Wayan Kertanegara menegaskan bahwa setiap lalu lintas komoditas hewan, ikan, dan tumbuhan, termasuk produk olahannya, wajib dilaporkan kepada petugas karantina. Kewajiban ini sesuai dengan ketentuan yang diatur dalam Undang-Undang Nomor 21 Tahun 2019 tentang Karantina Hewan, Ikan, dan Tumbuhan. Pelanggaran terhadap aturan ini dapat berakibat pada penahanan hingga penolakan komoditas.
Terhadap pemilik daging celeng, Karantina Sulut telah memberikan peringatan dan pembinaan. Komoditas ilegal ini kemudian dilakukan tindakan karantina penolakan, yang berarti daging celeng tersebut tidak diizinkan masuk ke Bitung dan harus dikembalikan ke daerah asalnya. Langkah ini merupakan bagian dari upaya penegakan hukum untuk menjaga integritas biosekuriti wilayah.
Ancaman Penyakit dan Upaya Perlindungan
Penyelundupan daging celeng tanpa dokumen menimbulkan risiko serius terhadap kesehatan hewan dan manusia. Daging babi hutan yang tidak melalui proses karantina berpotensi membawa agen penyakit berbahaya seperti Demam Babi Afrika (African Swine Fever/ASF) dan Penyakit Mulut dan Kuku (Foot and Mouth Disease/FMD). Kedua penyakit ini dapat merusak produktivitas ternak babi dan menyebabkan kerugian ekonomi yang besar bagi peternak lokal.

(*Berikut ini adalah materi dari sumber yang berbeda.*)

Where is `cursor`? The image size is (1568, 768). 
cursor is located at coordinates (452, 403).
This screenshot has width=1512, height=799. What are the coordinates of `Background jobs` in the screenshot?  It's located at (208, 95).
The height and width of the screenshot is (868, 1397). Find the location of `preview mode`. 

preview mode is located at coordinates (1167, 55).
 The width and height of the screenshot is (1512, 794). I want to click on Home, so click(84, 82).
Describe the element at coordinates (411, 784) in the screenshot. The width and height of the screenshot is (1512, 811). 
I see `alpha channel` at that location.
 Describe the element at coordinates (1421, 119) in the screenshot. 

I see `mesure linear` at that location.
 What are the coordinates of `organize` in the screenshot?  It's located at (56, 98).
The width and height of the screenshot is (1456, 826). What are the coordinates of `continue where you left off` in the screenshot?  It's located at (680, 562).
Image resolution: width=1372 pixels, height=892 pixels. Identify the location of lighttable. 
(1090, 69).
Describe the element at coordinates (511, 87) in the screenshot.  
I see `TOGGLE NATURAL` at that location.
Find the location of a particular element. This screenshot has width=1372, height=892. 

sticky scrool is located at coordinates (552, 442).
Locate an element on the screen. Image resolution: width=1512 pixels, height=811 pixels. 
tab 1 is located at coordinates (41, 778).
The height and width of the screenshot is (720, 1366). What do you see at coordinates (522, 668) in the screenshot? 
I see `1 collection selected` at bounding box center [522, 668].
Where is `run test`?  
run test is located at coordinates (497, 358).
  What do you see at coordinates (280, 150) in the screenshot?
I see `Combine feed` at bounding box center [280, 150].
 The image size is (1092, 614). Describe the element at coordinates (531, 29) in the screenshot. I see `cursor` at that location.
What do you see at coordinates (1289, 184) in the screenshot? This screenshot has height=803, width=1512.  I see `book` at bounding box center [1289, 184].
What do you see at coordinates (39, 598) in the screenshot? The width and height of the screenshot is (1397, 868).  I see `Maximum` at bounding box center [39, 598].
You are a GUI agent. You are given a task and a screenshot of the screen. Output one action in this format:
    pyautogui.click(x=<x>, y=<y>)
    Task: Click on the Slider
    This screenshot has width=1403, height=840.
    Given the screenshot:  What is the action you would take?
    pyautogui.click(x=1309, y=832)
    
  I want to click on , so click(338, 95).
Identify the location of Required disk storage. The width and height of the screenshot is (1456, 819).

Penyebaran penyakit-penyakit tersebut tidak hanya berdampak pada sektor peternakan, tetapi juga dapat mengancam kesehatan lingkungan dan masyarakat secara luas. Oleh karena itu, tindakan karantina yang ketat sangat diperlukan untuk mencegah masuknya bibit penyakit ke wilayah Sulawesi Utara. Perlindungan sumber daya alam hayati menjadi prioritas utama bagi Badan Karantina Indonesia.
Berdasarkan data Karantina Sulut, dari Januari hingga 12 Agustus 2025, telah dilakukan 140 kali tindakan penahanan terhadap berbagai komoditas yang masuk ke wilayahnya karena tidak memenuhi persyaratan karantina. Angka ini menunjukkan komitmen Karantina Sulut dalam menjaga keamanan hayati. Masyarakat diimbau untuk turut serta melaporkan setiap lalu lintas komoditas hewan, ikan, dan tumbuhan yang mencurigakan kepada petugas karantina.